That sounds about right Sparky!


----------



## Harrekin (Aug 20, 2011)

A plant will only drop a leaf if it:
1. needs its stored nutrients because the roots are not taking in more than its using or
2. its not getting enough light, the plant knows its performing inefficiently (due to low CO2 intake) and the plant drops it.

These are pretty much the two criteria for a plant yellowing or dropping a leaf...anything else is grower error.


----------



## brainwashed (Aug 20, 2011)

Ya but they always drop leaves it is still natural and normal! You could go ask any of the big pot farmers in The Green Triangle they will tell you it is perfectly normal.


----------



## brainwashed (Aug 20, 2011)

That is where the season Fall comes from


----------



## brainwashed (Aug 20, 2011)

But you are right


----------



## wbd (Aug 20, 2011)

Harrekin said:


> A plant will only drop a leaf if it:
> 1. needs its stored nutrients because the roots are not taking in more than its using or
> 2. its not getting enough light, the plant knows its performing inefficiently (due to low CO2 intake) and the plant drops it.
> 
> These are pretty much the two criteria for a plant yellowing or dropping a leaf...anything else is grower error.
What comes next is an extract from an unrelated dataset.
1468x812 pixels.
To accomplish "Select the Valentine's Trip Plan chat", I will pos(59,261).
So you should be able to locate plenty of pics of plants in week 8 flower with no yellowing at all, yes yes? And some nice green cots?
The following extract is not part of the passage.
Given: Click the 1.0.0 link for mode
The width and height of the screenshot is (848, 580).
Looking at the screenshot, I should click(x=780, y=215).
I would like to be first to see those pics.


----------



## sparky1 (Aug 20, 2011)

like i said harrekin... i a simple fool hobby grower... lost in a sea of wise men. do it your way if it works for you, its all good!!!
i do it my way... we can meet in the middle as friends, there is alot of grey area to play with. 
my last point is this... the way i see it cannabis is an annual and its only job is to procreate in 1 season then die off completely... anything ive taken out of the woods looked pretty punky by the end of the season... but i think it died happy because it had lived a good, long, FULL life... and it was just its time to go.
do you want to live forever... if you do... you probably havent lived enough life to see and appreciate the cyclic nature of it all
DONT FIGHT CITY HALL... IF IT WORKS FOR YOU WHY CHANGE IT


----------



## 420God (Aug 20, 2011)

Harrekin said:


> A plant will only drop a leaf if it:
> 1. needs its stored nutrients because the roots are not taking in more than its using or
> 2. its not getting enough light, the plant knows its performing inefficiently (due to low CO2 intake) and the plant drops it.
> 
> These are pretty much the two criteria for a plant yellowing or dropping a leaf...anything else is grower error.


 Dude, you're wrong.


----------



## 420God (Aug 20, 2011)

Plants leaves yellow and die off as they're not needed by the plant.

Selectively trimming some leaves at certain times can help the yield.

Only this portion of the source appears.